The result is a striking 100ft-long trail of green elephants that stretches around the corner of his family home outside Brecon in Mid Wales.

Great idea, wonder how long it will be before someone complains?



Mobile Phones can kill you; at least they can if you drop it on a railway line:

A man had a miracle escape when he was hit by a 100mph train as he went to retrieve his mobile phone from the railtracks.

Noah Hodgkiss, 56, did not notice the train thundering towards him because he has cataracts and hearing problems.

To make matters worse, the batteries on his hearing aid were flat and he had no idea the train was there until he glanced over his shoulder at the last second.

"I was right in the middle of the two tracks when it happened. Before I knew what was going on it was on me.

"I tried to leap out of the way but it was too late and it hit me from behind. I can't describe how it felt, I was just thinking what was going to happen to me."

Mr Hodgkiss flew several metres down the track but remained conscious.

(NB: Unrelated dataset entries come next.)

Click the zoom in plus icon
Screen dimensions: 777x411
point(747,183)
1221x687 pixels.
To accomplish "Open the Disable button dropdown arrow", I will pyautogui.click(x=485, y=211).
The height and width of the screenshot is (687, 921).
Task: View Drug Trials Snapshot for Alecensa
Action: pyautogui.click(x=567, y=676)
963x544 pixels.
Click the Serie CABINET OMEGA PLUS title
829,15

Mr Hodgkiss's ordeal happened as he walked in Tibberton, Worcestershire, on Saturday.

He dropped his mobile from the railway bridge but, as he was looking for it, the train slammed into him.


I don’t want to be pedantic here but what use is a mobile phone to someone who has cataracts and is deaf?



Nanny state:

Britain's towns and countryside are being blighted by unnecessary and patronising safety signs, according to a new book

Photographs taken around the country for the publication show beaches featuring warnings that they have "uneven surfaces", and cemeteries advising visitors that "all memorials have the potential to harm".

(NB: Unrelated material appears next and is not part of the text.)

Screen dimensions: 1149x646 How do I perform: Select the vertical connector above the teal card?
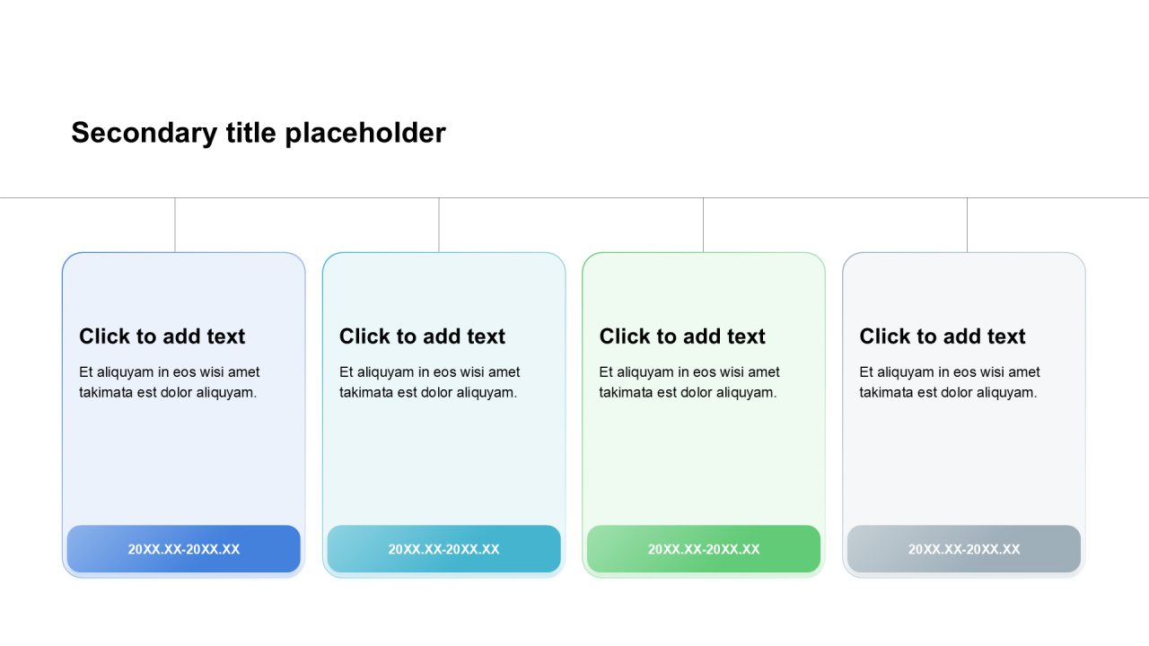pyautogui.click(x=439, y=225)
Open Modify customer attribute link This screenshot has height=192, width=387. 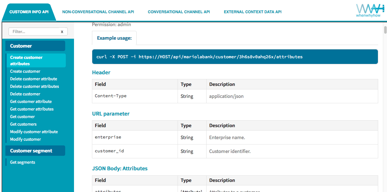tap(34, 132)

Railway stations display posters telling passengers to "use escalators safely" while flower beds are decorated with CCTV signs.

A poster next to a hedge tells passers-by to "be aware of wasps nesting in this area", and traffic cones are used to designate a smoking zone in a supermarket car park.

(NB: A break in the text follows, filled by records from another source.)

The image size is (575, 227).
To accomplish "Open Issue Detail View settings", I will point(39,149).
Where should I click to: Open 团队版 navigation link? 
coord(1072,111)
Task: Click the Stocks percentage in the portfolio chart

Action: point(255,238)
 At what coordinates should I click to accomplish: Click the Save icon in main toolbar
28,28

Between the Royal Festival Hall and Waterloo Bridge on London's South Bank there are now 95 safety signs, it is claimed, while a double-decker bus displays 24 separate cautions.

The Manifesto Club, a libertarian campaign group that compiled the book from pictures sent in by members, says in many cases the signs do not warn of real dangers.

And with their loud colours and hectoring tones, the book says, the notices disfigure buildings and public spaces.

The book is available at www.manifestoclub.com


You can read it but only if you read the warning sign about cutting yourself on sharp paper.

And finally:





Want to be an astronaut?

Guinness has launched a competition offering drinkers the chance to win a trip into space aboard Sir Richard Branson's. Virgin Galactic Spacecraft

The brewer is putting three once-in-a-lifetime experiences up for grabs themed on the colour of its famous black stout beer.

To mark its 250 years in business, the company is sending one winner into space, another to the depths of the ocean, and a third to an exclusive Black Eyed Peas concert.

The competition is open to adults in 28 countries at its website www.guinness.com until the 250-year anniversary on September 24 – dubbed Arthur's Day.

The Guinness space experience gives one person the chance to become one of the first non-professional astronauts to venture into space with Sir Richard Branson's Virgin Galactic, the world's first commercial spaceline.

After training in New Mexico at the Virgin Galactic's home at Spaceport America, the winner will take a flight through the Earth's atmosphere at almost 2,500mph – three times the speed of sound.

Sitting 68 miles above the Earth's surface, they will experience the feeling of weightlessness before they view Earth from the blackness of space.


No thanks, I have seen what happened to Branson’s balloon flight and his speed boat.